WORK TO COMPLETE
Using the records that follow, reproduce exactly the lines starting at the line containing "You are a GUI" and ending at the line containing "Task: Open the price history clock icon". Include both end lines and no pictures.

GIVEN DATA
# # # #

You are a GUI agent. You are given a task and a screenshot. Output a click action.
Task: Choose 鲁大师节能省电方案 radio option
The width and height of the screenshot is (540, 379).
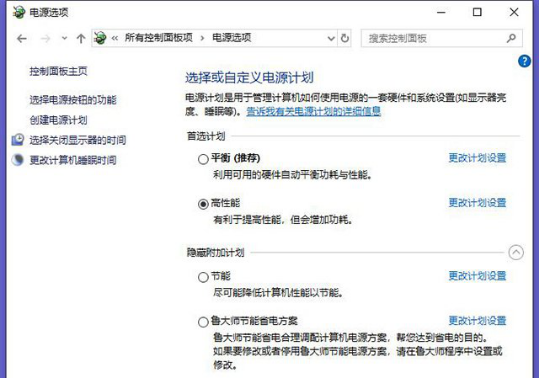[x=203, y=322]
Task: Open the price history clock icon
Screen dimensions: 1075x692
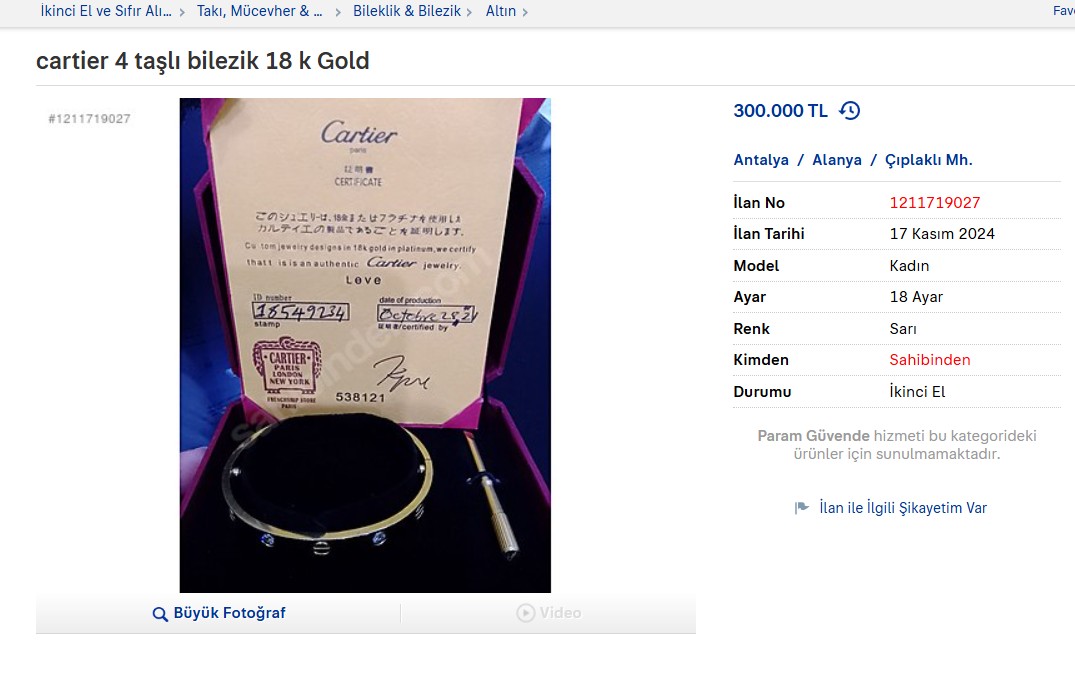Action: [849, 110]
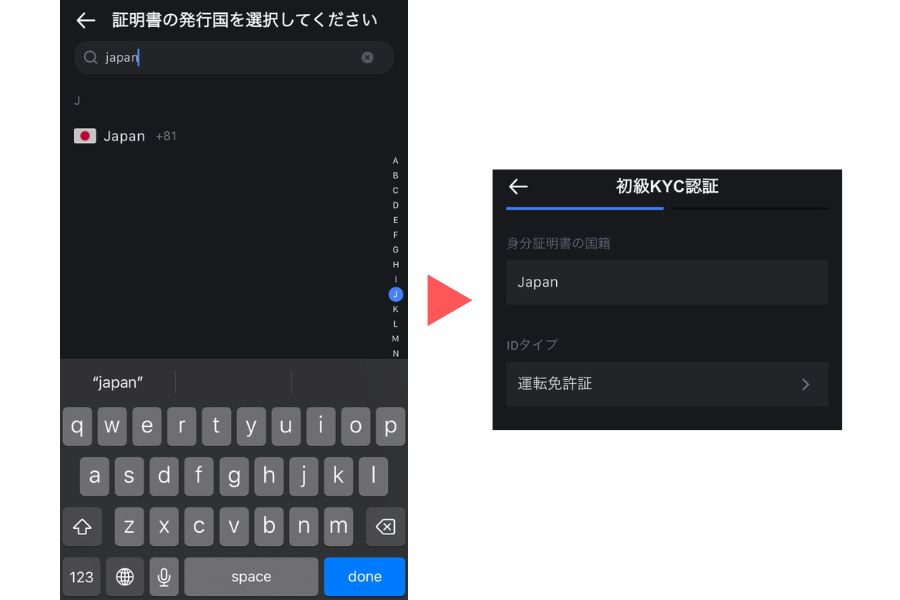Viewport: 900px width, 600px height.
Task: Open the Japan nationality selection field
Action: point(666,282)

# # # #

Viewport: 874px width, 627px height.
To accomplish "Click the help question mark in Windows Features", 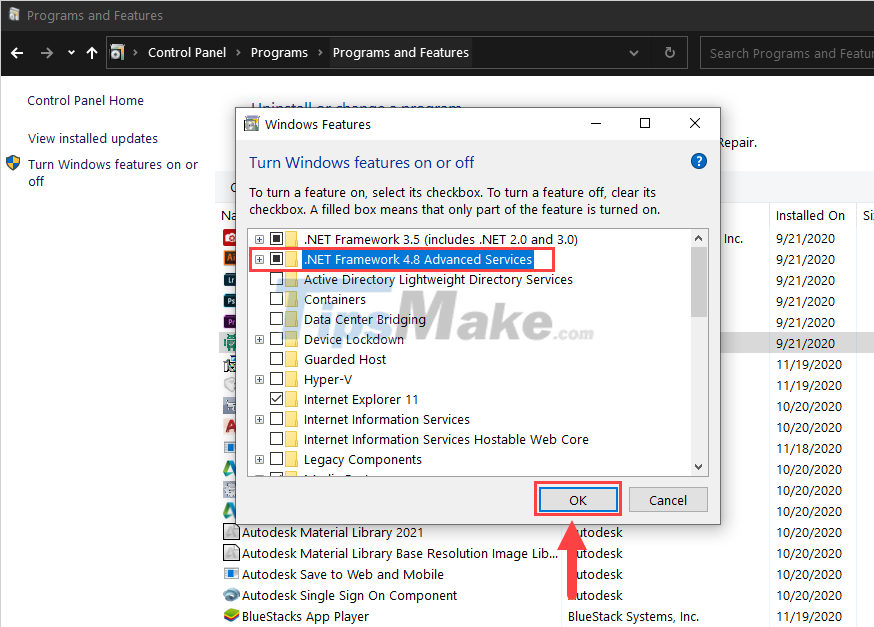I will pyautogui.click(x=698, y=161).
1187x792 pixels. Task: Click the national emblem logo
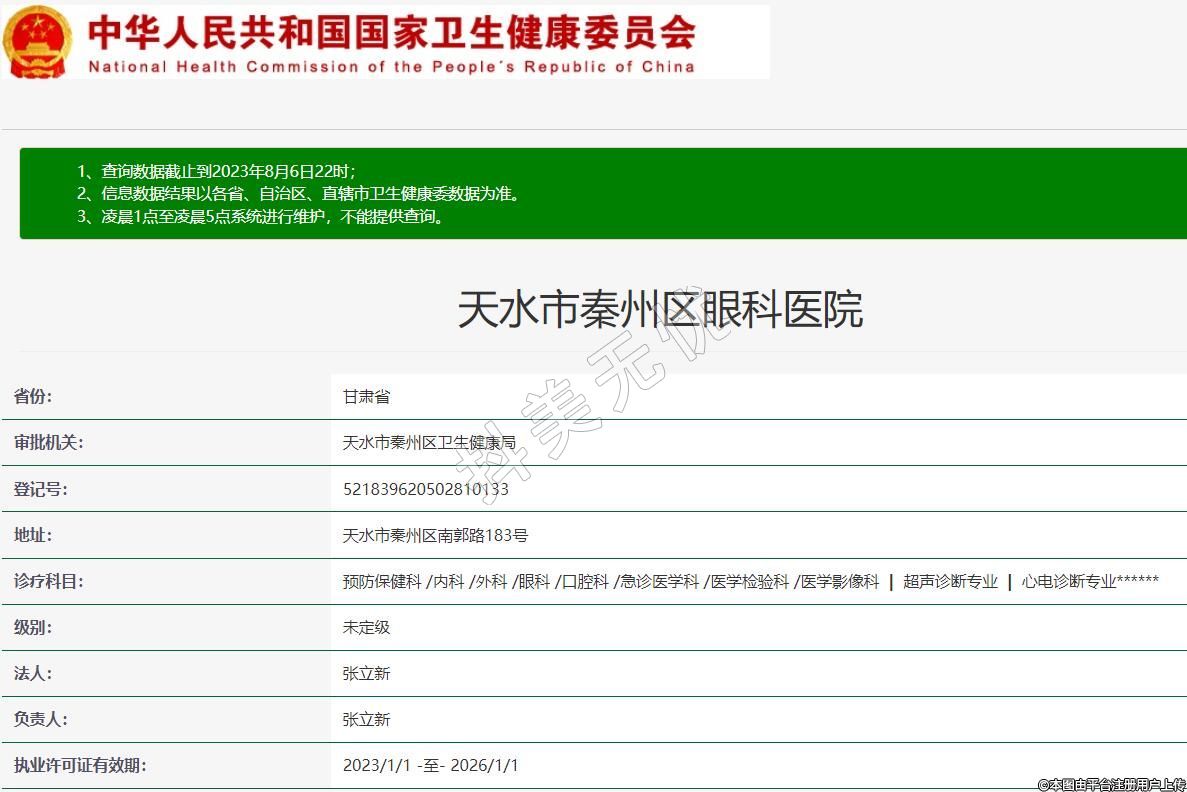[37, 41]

# # # #

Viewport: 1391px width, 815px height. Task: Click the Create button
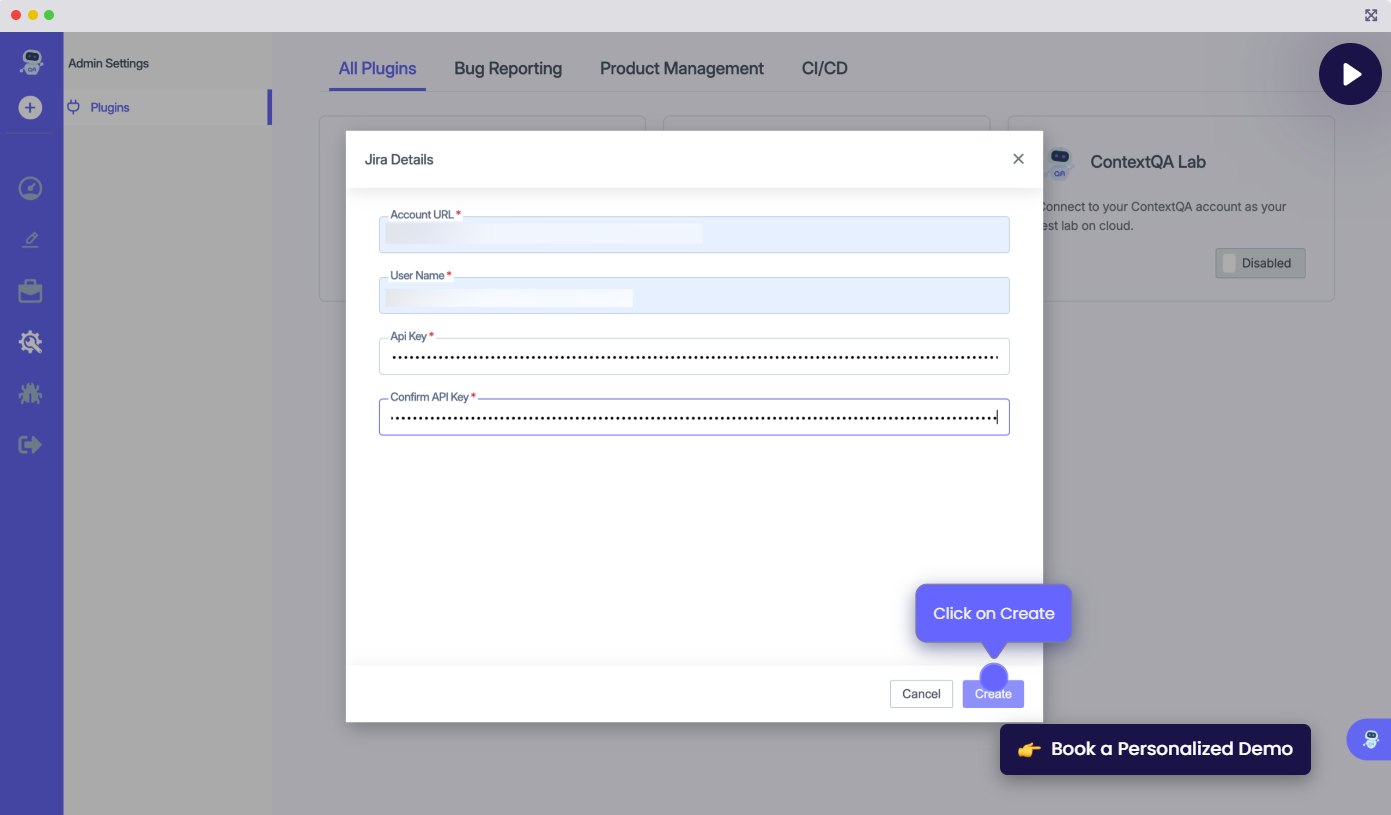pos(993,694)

# # # #

OUTPUT FOR THIS TASK
You are a GUI agent. You are given a task and a screenshot. Output a click action.
Task: Choose 鲁大师节能省电方案 radio option
The width and height of the screenshot is (540, 379).
[x=203, y=322]
Task: Open the price history clock icon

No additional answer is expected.